Online resource helps young people 'be there' for friends with mental illnesses
'Be There' uses 5 'Golden Rules' for mental health support
A new online resource is going to help young people help each other.
As part of mental health week in Canada, non-profit organization jack.org has launched 'Be There.'
jack.org was started in 2010 by a couple who lost their university-aged son to suicide.
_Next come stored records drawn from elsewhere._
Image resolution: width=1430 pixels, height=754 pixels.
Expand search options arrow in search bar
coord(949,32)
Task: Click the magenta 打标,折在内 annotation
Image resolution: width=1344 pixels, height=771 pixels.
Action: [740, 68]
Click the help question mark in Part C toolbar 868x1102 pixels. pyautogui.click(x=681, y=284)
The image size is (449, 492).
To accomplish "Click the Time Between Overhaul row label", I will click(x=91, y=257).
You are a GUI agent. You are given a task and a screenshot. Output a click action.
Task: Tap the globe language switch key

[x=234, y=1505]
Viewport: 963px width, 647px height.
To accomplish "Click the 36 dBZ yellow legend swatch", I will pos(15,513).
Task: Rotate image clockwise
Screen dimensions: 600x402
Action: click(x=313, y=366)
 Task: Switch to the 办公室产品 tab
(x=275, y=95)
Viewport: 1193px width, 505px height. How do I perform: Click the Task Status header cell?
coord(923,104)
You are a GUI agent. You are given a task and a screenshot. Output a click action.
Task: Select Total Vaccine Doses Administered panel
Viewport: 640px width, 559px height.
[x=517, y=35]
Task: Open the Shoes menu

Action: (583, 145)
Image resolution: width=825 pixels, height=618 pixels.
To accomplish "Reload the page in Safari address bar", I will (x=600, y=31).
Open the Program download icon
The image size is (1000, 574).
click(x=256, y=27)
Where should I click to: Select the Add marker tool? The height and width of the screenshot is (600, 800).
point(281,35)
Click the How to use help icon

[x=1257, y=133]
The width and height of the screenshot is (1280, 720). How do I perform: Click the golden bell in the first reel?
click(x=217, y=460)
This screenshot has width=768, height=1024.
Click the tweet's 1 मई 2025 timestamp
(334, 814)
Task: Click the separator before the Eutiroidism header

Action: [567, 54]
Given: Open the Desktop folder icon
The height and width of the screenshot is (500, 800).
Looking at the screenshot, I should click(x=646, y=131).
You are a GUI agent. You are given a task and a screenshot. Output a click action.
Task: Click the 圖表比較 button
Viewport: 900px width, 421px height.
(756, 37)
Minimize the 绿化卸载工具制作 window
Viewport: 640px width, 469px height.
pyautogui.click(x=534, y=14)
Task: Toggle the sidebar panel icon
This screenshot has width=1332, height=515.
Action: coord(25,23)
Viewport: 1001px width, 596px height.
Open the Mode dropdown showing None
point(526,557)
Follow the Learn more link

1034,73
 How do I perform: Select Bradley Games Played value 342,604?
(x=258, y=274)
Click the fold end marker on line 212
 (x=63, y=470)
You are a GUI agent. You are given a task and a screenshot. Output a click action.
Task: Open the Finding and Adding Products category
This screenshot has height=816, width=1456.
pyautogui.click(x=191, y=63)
The organization trains young people to address mental health issues.
'Be There' creates a network of young people, including University of Windsor graduate Jessica Fazio who is Windsor's jack.org advocate.
"There's some really great community questions," said Fazio about the website. "You can search for anything and they'll be an answer there."
'Be There' has five of what they call "Golden Rules":
- Say what you see
- Show you care
- Hear them out
- Know your role
- Connect to help
"It's easy for us to want to give advice right away and sometimes that's great, but a lot of times people just need to be heard," said Fazio. "We're encouraging young people to support each other but this interaction can't replace medical support or outside resources."
Fazio lost friends to suicide in high school and then she noticed her friends in university also had mental health problems, so she looked into how she could help.
"We don't know ... there's no education around how to support our friends when they're struggling," said Fazio. "We don't talk about mental health."
According to Fazio, 'Be There' uses written words, shared stories and tutorial videos to help young people know how to talk to each other about mental health.
According to jack.org, 83 per cent of the 1,200 Canadians surveyed said they supported a friend struggling with mental health, but only 39 per cent of them felt they were prepared to offer the support that was needed.
jack.org's 'Be There' resource launched Monday.